Denominado exatamente «Manifesto contra a venda dos CTT», o documento será entregue esta sexta-feira no Ministério da Economia pelo jornalista Daniel Oliveira, pela economista Eugénia Pires e pelos cineastas António-Pedro Vasconcelos e Margarida Gil.

O documento foi dinamizado pela Associação para a Taxação das Transações Financeiras e Ajuda dos Cidadãos (ATTAC Portugal) e tem mais de 100 assinaturas, de professores e escritores, arquitetos, cineastas, políticos e sindicalistas, para demonstrar que há «um conjunto alargado de setores sociais que estão contra a venda», dizem os organizadores.

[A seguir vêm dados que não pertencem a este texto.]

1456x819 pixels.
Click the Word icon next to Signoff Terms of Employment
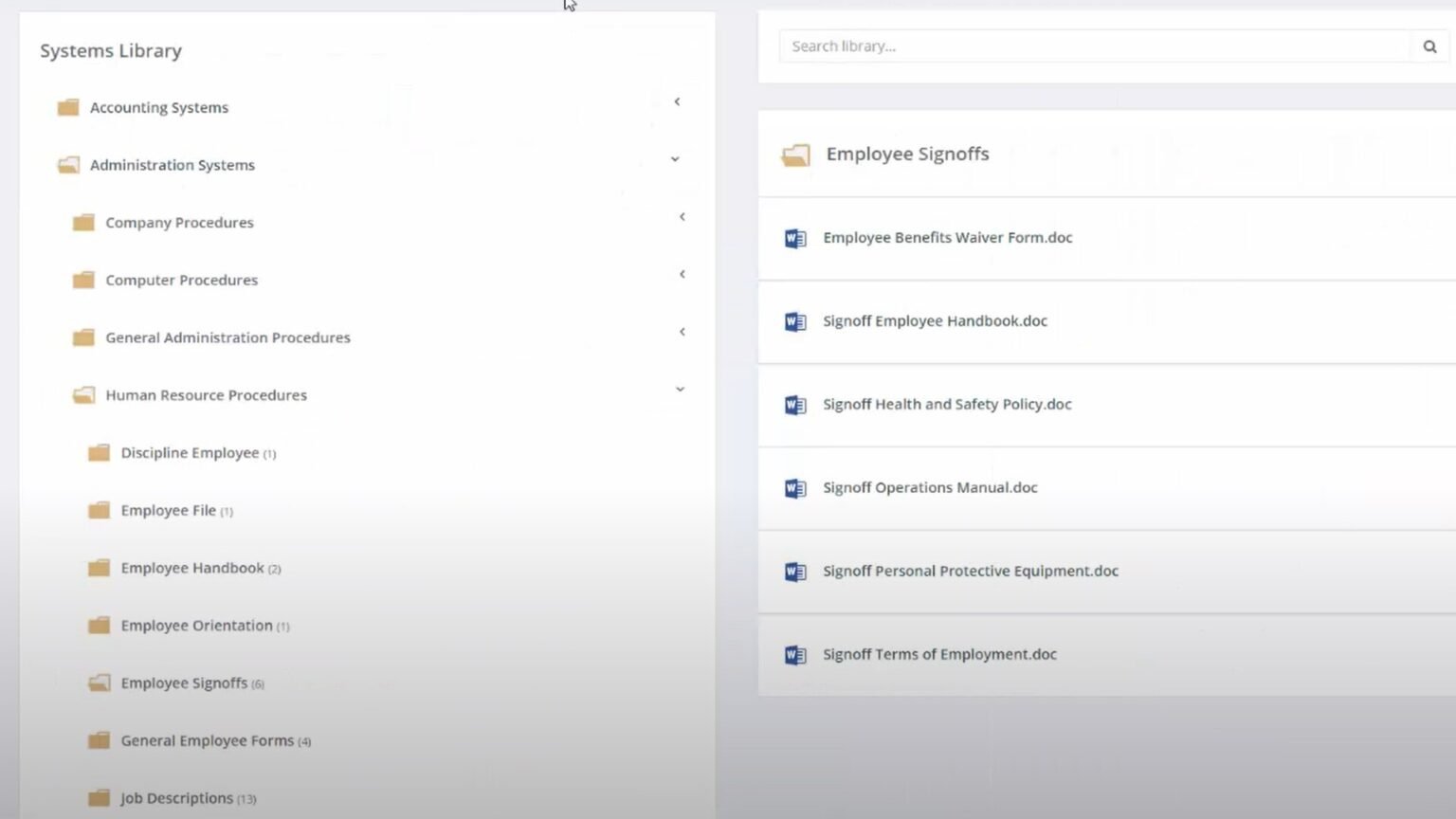click(x=795, y=655)
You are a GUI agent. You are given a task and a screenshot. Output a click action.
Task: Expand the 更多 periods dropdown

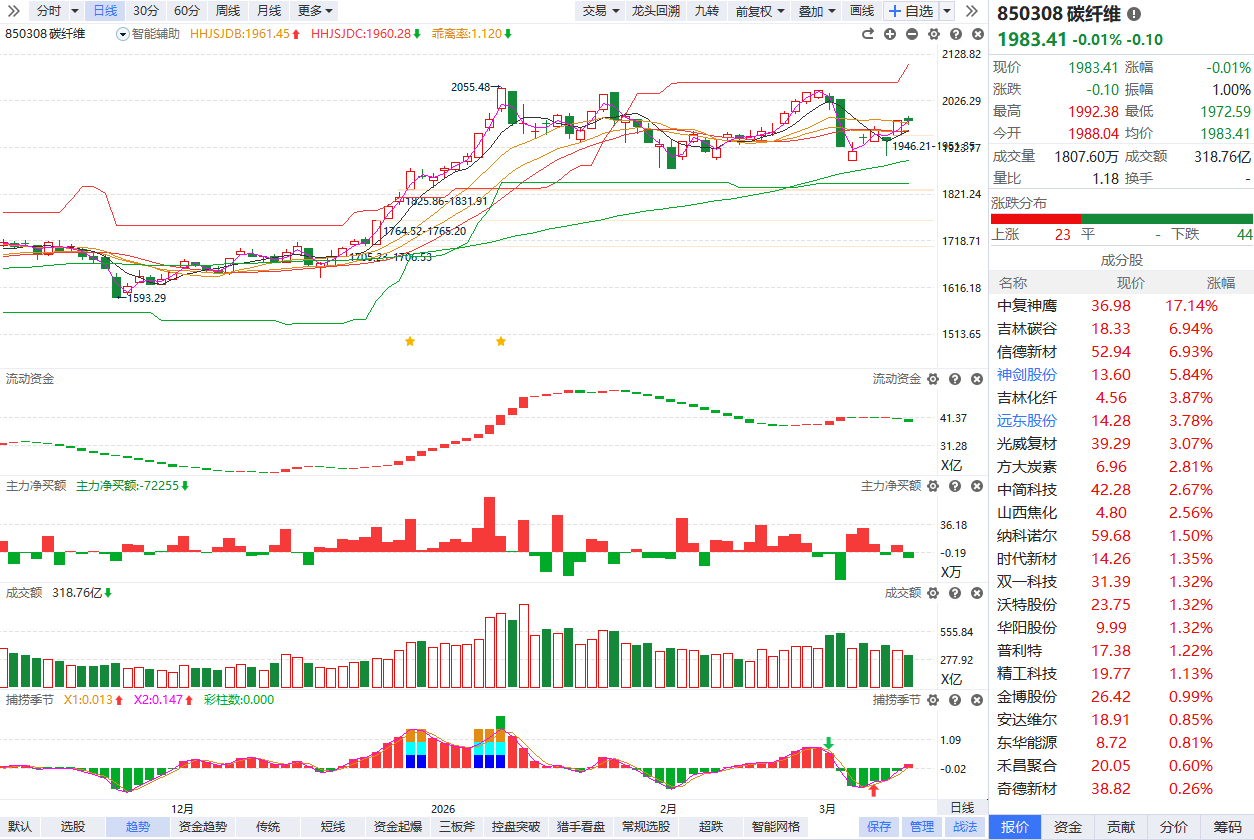pos(315,11)
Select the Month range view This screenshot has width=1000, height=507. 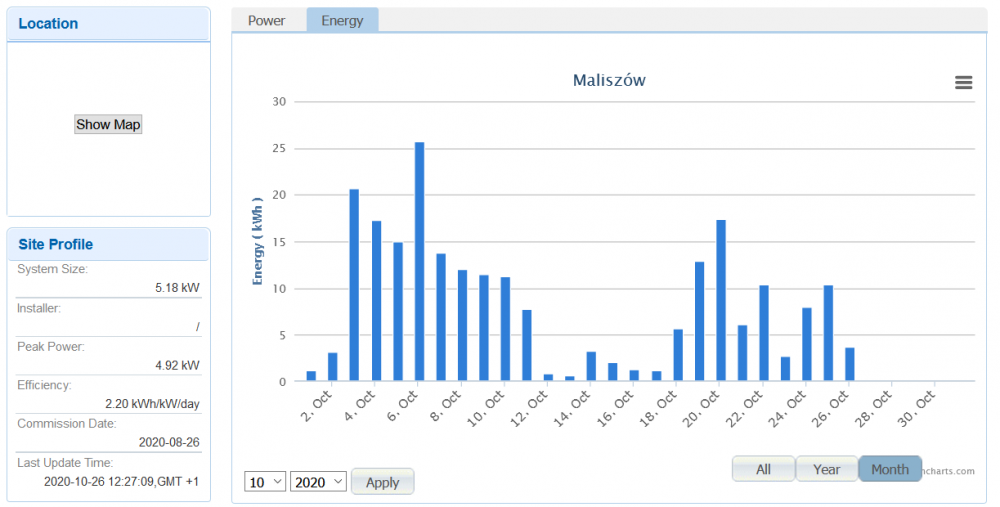point(889,469)
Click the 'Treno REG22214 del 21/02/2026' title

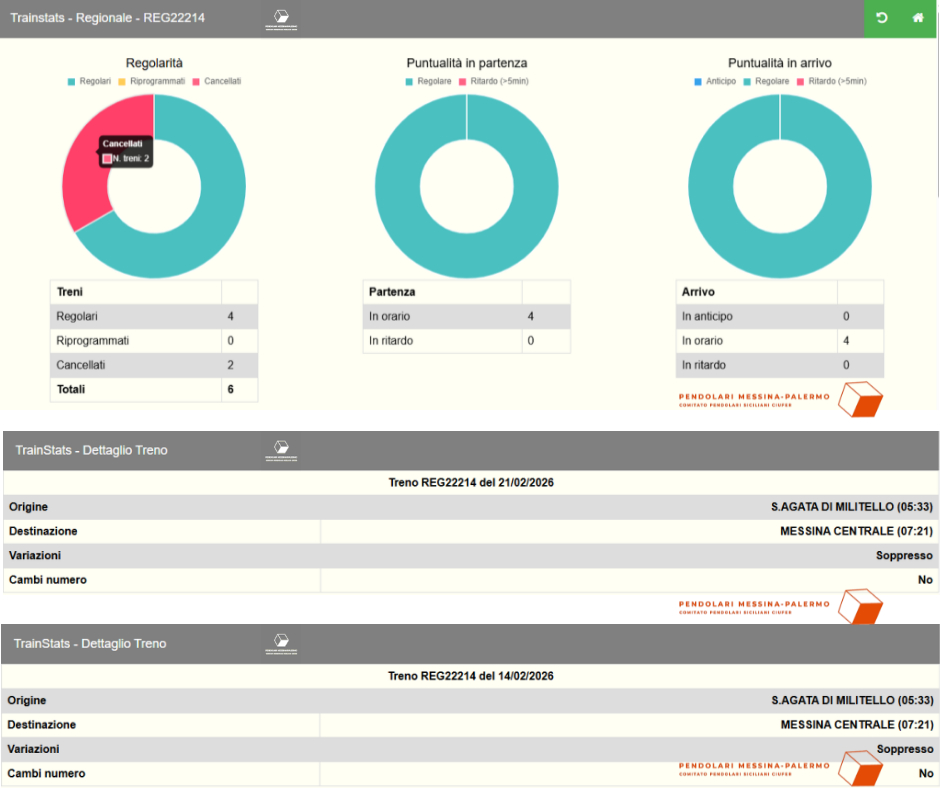[470, 483]
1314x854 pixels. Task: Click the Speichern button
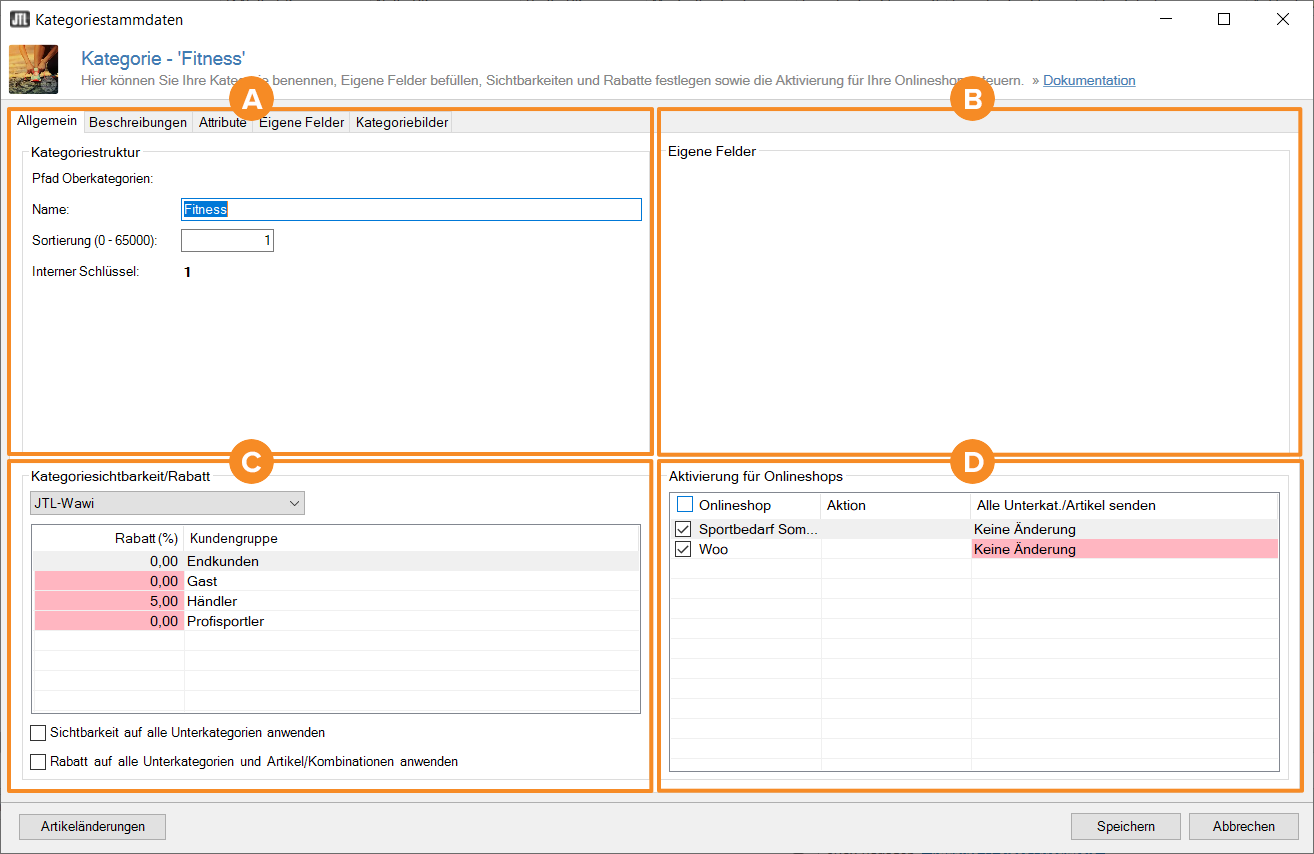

«O objetivo é um grupo de cidadãos portugueses oporem-se a uma venda que consideramos lesiva do interesse nacional e do Estado», disse à agência Lusa Daniel Oliveira, acrescentando que, além de terem uma função fundamental de coesão nacional e soberania do país, os CTT são uma empresa que dá lucro e que numa década o Estado recebe em dividendos o mesmo que prevê receber na privatização.

Uma oferta pública de venda (OPV) dos CTT está já a decorrer até 02 de dezembro, no âmbito de um processo de privatização. Daniel Oliveira considerou que tal não impede que os cidadãos se manifestem e que o Governo entenda que as pessoas «não estão distraídas» perante uma privatização «inexplicável e inaceitável».